As the film starts, we meet Spader’s Michael who is a fairly meek stockbroker. He has recently had a major account stolen by a weaselly co-worker and is engaged to a woman whom he is too timid to break up with. In a bar one night, Spader sticks his nose into an argument and finds himself facedown on the bar top. To his rescue comes Rob Lowe’s Alex, who diffuses the situation with a broken bottle and an intense glare. Spader is justifiably grateful and immediately taken by Lowe’s bravado (there’s plenty of homoeroticism) and after a “thank-you” drink a tentative friendship is born. Spader confesses his troubles and Lowe quickly surmises how he can help.

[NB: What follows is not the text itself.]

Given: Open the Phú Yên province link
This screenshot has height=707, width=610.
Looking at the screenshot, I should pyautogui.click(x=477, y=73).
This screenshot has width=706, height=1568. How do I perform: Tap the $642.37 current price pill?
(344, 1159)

After a crash course in computer software, Spader is able to blackmail his co-worker by temporarily stealing some of his files. And after a wild drunken night, Lowe videotapes Spader’s infidelity and puts it on display at an engagement party aka engagement over. After a while, Spader is enjoying the new person he is becoming thanks to Lowe’s tutelage. But like most wild rides, eventually the more innately moral individual wants to get off. Soon, Lowe has Spader mixed up in armed robbery, assault, and murder. A cat and mouse game ensues with Spader trying to stay one step ahead of Lowe, and Lowe being able to see everything coming from a mile away. Thankfully, Spader finds assistance from his ne'er-do-well brother, Pismo (played by Christian Clemenson, who would later join Spader on TV’s Boston Legal) and a final trap is set.

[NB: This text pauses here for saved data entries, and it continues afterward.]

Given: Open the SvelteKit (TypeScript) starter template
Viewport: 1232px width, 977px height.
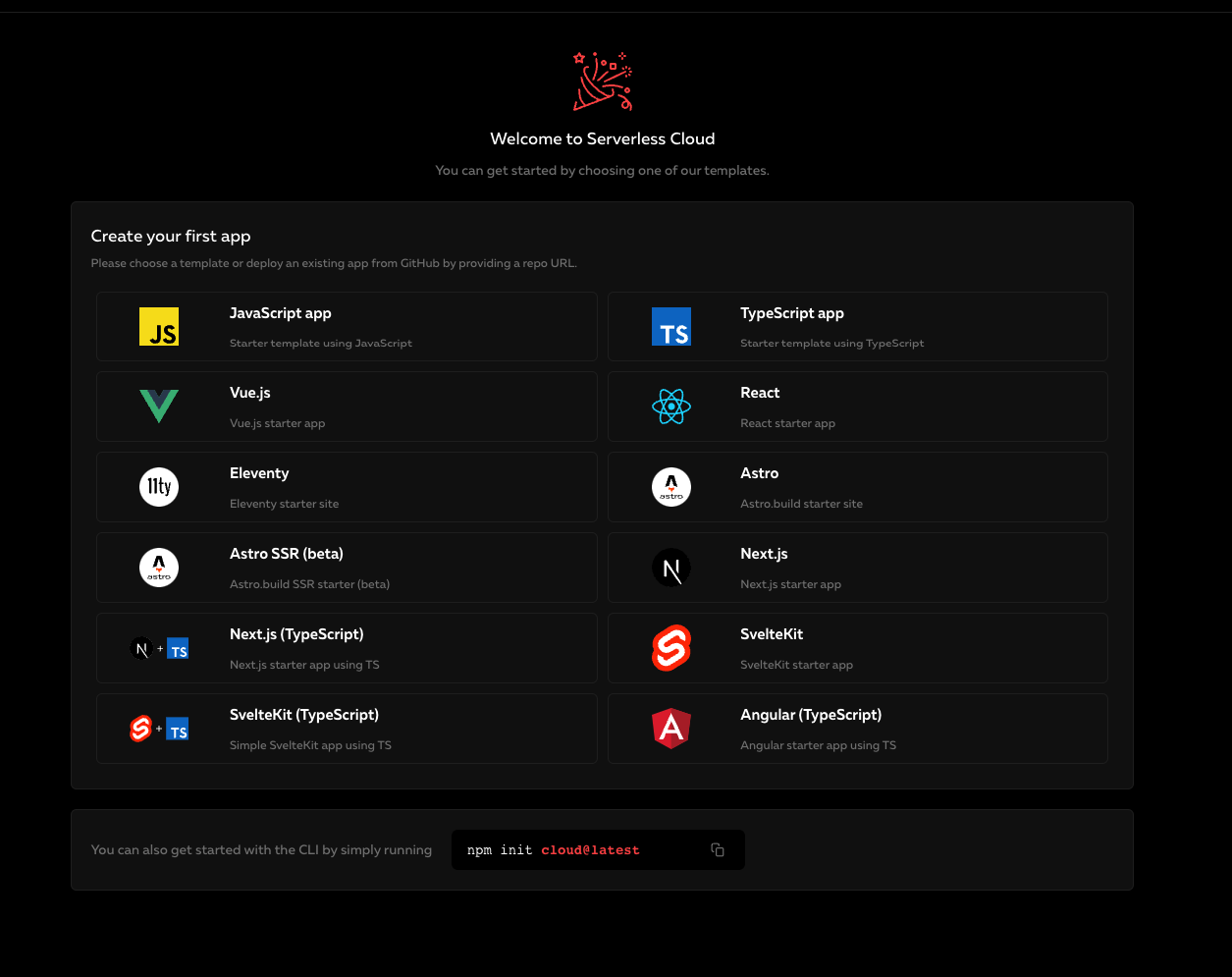Looking at the screenshot, I should point(347,729).
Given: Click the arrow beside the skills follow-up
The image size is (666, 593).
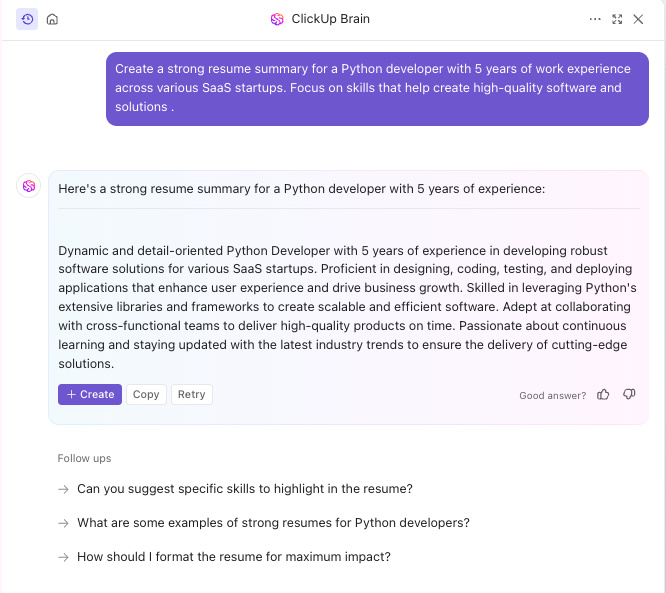Looking at the screenshot, I should [x=64, y=489].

The film is taut, thanks to Koepp’s sleek and sharply drawn script and the direction of Curtis Hanson keeps everything moving along with plenty of lurid tension. The performances are key as well. James Spader’s Michael is a sympathetic protagonist, someone who has been pushed around his entire life and was just waiting for someone to teach him to stand up for himself. Spader captures both Michael’s impishness and his casual perversity (it is James Spader, after all).
Rob Lowe’s Alex is a complete departure from his “Brat Pack” and Teen Beat cover boy days. The film was more timely in 1990, since it was Lowe’s first film after his video tape documented sexual dalliance with an underage girl at the 1988 Democratic National Convention. We never get a cliched background or explanation for the evil perpetrated by Alex but Lowe is eerily convincing as a first-rate con man who lives to satisfy his own desires and watch the lives of others crumble around him.
Bad Influence also works because of the homoerotic nature of Spader and Lowe’s relationship. They never sleep together (that would be a more daring film) but the nature of their relationship is built on Spader’s perceived latent homosexuality. Lowe worms his way into Spader’s life by playing the Alpha Male and keeps testing his masculinity at every turn. You could say this is an early demonstration of what is now known as “toxic masculinity.”
Bad Influence works on many levels, I may have missed one or two, but as a lifelong introvert I am always fascinated by stories like this about what might happen when you meet that certain someone who takes you out of your shell. And while I have no true murderous intentions towards anyone, I do wonder what it would be like to be loud, vane, and overtly immoral. Not sure of how far I would go, nor do I really want to know.